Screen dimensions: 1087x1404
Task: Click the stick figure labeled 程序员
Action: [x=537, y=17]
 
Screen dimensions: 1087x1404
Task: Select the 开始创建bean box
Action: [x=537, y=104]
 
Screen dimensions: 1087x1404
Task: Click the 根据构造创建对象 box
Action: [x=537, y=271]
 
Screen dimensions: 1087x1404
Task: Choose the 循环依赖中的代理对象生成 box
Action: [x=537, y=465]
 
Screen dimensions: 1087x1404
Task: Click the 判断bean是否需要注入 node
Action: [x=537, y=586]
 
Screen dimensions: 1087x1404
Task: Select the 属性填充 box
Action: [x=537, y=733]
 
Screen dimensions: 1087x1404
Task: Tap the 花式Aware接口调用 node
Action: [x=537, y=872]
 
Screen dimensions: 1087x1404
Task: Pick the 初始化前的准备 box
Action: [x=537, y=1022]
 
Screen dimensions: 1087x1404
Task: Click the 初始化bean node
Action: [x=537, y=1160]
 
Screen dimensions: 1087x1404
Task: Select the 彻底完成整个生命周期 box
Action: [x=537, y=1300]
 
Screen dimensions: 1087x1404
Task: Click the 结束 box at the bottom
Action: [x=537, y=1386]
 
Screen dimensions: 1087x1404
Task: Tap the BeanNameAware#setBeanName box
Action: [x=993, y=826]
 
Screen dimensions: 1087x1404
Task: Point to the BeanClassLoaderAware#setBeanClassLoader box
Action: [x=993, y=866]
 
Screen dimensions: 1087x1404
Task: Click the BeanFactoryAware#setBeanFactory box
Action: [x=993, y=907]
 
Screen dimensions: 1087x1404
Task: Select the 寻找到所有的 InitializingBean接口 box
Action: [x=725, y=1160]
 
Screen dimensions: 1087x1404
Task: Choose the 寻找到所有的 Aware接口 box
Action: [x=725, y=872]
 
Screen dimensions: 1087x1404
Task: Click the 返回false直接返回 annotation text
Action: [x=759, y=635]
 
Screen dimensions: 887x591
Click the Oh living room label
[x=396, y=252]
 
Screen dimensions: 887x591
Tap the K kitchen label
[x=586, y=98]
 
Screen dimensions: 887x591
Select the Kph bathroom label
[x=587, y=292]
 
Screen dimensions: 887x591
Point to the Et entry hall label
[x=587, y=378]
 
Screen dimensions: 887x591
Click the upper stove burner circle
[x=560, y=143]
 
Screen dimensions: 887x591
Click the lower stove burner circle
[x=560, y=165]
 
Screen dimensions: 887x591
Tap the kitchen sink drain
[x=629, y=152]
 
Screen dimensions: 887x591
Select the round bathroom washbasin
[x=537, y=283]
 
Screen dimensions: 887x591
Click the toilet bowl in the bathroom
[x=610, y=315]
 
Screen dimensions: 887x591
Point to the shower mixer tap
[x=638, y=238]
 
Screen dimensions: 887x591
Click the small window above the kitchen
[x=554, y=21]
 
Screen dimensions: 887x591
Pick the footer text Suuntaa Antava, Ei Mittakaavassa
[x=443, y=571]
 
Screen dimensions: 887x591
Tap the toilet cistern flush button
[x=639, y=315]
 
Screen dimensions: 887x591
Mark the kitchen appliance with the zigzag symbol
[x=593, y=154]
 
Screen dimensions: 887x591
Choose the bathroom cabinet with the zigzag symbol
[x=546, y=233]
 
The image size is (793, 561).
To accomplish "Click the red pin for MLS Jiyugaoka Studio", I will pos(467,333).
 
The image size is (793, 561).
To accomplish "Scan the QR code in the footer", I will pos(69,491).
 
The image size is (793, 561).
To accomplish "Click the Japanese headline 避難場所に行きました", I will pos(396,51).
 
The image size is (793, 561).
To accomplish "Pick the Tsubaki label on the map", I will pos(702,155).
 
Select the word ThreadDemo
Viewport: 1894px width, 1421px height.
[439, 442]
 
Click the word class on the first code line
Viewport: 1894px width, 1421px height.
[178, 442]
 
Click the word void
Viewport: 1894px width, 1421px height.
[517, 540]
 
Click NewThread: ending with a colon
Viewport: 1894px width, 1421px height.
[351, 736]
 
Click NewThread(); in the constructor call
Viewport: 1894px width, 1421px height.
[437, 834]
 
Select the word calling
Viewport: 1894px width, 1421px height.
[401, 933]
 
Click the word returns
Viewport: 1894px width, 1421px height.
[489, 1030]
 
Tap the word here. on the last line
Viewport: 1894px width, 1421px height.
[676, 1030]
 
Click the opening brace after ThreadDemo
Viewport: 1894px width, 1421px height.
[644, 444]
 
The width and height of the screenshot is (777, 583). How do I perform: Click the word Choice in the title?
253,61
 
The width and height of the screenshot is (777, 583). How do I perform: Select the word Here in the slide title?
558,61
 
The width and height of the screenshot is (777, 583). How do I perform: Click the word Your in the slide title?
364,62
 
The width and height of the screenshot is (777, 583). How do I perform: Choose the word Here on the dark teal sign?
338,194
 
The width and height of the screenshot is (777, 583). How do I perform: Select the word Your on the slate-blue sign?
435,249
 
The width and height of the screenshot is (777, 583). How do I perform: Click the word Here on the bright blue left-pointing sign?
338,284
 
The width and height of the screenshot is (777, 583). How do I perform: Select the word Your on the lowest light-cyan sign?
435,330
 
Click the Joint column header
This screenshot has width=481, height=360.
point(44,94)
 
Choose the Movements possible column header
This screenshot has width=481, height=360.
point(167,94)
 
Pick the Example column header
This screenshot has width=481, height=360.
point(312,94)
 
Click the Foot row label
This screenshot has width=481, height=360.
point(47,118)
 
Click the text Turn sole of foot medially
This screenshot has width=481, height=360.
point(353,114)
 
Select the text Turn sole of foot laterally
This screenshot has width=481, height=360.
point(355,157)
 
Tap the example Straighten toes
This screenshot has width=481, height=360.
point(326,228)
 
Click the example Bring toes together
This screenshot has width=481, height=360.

• • • • •

The exercise
Print all the items above again, line for line, without changing anything.

Task response
Screen dimensions: 1087x1404
Task: Click the stick figure labeled 程序员
Action: [x=537, y=17]
 
Screen dimensions: 1087x1404
Task: Select the 开始创建bean box
Action: [x=537, y=104]
 
Screen dimensions: 1087x1404
Task: Click the 根据构造创建对象 box
Action: [x=537, y=271]
 
Screen dimensions: 1087x1404
Task: Choose the 循环依赖中的代理对象生成 box
Action: [x=537, y=465]
 
Screen dimensions: 1087x1404
Task: Click the 判断bean是否需要注入 node
Action: [x=537, y=586]
 
Screen dimensions: 1087x1404
Task: Select the 属性填充 box
Action: [x=537, y=733]
 
Screen dimensions: 1087x1404
Task: Tap the 花式Aware接口调用 node
Action: [x=537, y=872]
 
Screen dimensions: 1087x1404
Task: Pick the 初始化前的准备 box
Action: [x=537, y=1022]
 
Screen dimensions: 1087x1404
Task: Click the 初始化bean node
Action: [x=537, y=1160]
 
Screen dimensions: 1087x1404
Task: Select the 彻底完成整个生命周期 box
Action: [x=537, y=1300]
 
Screen dimensions: 1087x1404
Task: Click the 结束 box at the bottom
Action: [x=537, y=1386]
 
Screen dimensions: 1087x1404
Task: Tap the BeanNameAware#setBeanName box
Action: [x=993, y=826]
 
Screen dimensions: 1087x1404
Task: Point to the BeanClassLoaderAware#setBeanClassLoader box
Action: [x=993, y=866]
 
Screen dimensions: 1087x1404
Task: Click the BeanFactoryAware#setBeanFactory box
Action: [x=993, y=907]
 
Screen dimensions: 1087x1404
Task: Select the 寻找到所有的 InitializingBean接口 box
Action: [x=725, y=1160]
 
Screen dimensions: 1087x1404
Task: Choose the 寻找到所有的 Aware接口 box
Action: [x=725, y=872]
 
Screen dimensions: 1087x1404
Task: Click the 返回false直接返回 annotation text
Action: [x=759, y=635]
 
Screen dimensions: 887x591
Click the Oh living room label
[x=396, y=252]
 
Screen dimensions: 887x591
Tap the K kitchen label
[x=586, y=98]
 
Screen dimensions: 887x591
Select the Kph bathroom label
[x=587, y=292]
 
Screen dimensions: 887x591
Point to the Et entry hall label
[x=587, y=378]
 
Screen dimensions: 887x591
Click the upper stove burner circle
[x=560, y=143]
 
Screen dimensions: 887x591
Click the lower stove burner circle
[x=560, y=165]
 
Screen dimensions: 887x591
Tap the kitchen sink drain
[x=629, y=152]
 
Screen dimensions: 887x591
Select the round bathroom washbasin
[x=537, y=283]
 
Screen dimensions: 887x591
Click the toilet bowl in the bathroom
[x=610, y=315]
 
Screen dimensions: 887x591
Point to the shower mixer tap
[x=638, y=238]
 
Screen dimensions: 887x591
Click the small window above the kitchen
[x=554, y=21]
 
Screen dimensions: 887x591
Pick the footer text Suuntaa Antava, Ei Mittakaavassa
[x=443, y=571]
 
Screen dimensions: 887x591
Tap the toilet cistern flush button
[x=639, y=315]
 
Screen dimensions: 887x591
Mark the kitchen appliance with the zigzag symbol
[x=593, y=154]
 
Screen dimensions: 887x591
Choose the bathroom cabinet with the zigzag symbol
[x=546, y=233]
 
The image size is (793, 561).
To accomplish "Click the red pin for MLS Jiyugaoka Studio", I will pos(467,333).
 
The image size is (793, 561).
To accomplish "Scan the QR code in the footer", I will pos(69,491).
 
The image size is (793, 561).
To accomplish "Click the Japanese headline 避難場所に行きました", I will pos(396,51).
 
The image size is (793, 561).
To accomplish "Pick the Tsubaki label on the map", I will pos(702,155).
 
Select the word ThreadDemo
Viewport: 1894px width, 1421px height.
[439, 442]
 
Click the word class on the first code line
Viewport: 1894px width, 1421px height.
[178, 442]
 
Click the word void
Viewport: 1894px width, 1421px height.
[517, 540]
 
Click NewThread: ending with a colon
Viewport: 1894px width, 1421px height.
[351, 736]
 
Click NewThread(); in the constructor call
Viewport: 1894px width, 1421px height.
[437, 834]
 
Select the word calling
Viewport: 1894px width, 1421px height.
[401, 933]
 
Click the word returns
Viewport: 1894px width, 1421px height.
[489, 1030]
 
Tap the word here. on the last line
Viewport: 1894px width, 1421px height.
[676, 1030]
 
Click the opening brace after ThreadDemo
Viewport: 1894px width, 1421px height.
[644, 444]
 
The width and height of the screenshot is (777, 583). How do I perform: Click the word Choice in the title?
253,61
 
The width and height of the screenshot is (777, 583). How do I perform: Select the word Here in the slide title?
558,61
 
The width and height of the screenshot is (777, 583). How do I perform: Click the word Your in the slide title?
364,62
 
The width and height of the screenshot is (777, 583). How do I perform: Choose the word Here on the dark teal sign?
338,194
 
The width and height of the screenshot is (777, 583). How do I perform: Select the word Your on the slate-blue sign?
435,249
 
The width and height of the screenshot is (777, 583). How do I perform: Click the word Here on the bright blue left-pointing sign?
338,284
 
The width and height of the screenshot is (777, 583). How do I perform: Select the word Your on the lowest light-cyan sign?
435,330
 
Click the Joint column header
This screenshot has width=481, height=360.
point(44,94)
 
Choose the Movements possible column header
This screenshot has width=481, height=360.
point(167,94)
 
Pick the Example column header
This screenshot has width=481, height=360.
point(312,94)
 
Click the Foot row label
This screenshot has width=481, height=360.
point(47,118)
 
Click the text Turn sole of foot medially
This screenshot has width=481, height=360.
point(353,114)
 
Select the text Turn sole of foot laterally
This screenshot has width=481, height=360.
point(355,157)
 
Tap the example Straighten toes
This screenshot has width=481, height=360.
point(326,228)
 
Click the example Bring toes together
This screenshot has width=481, height=360.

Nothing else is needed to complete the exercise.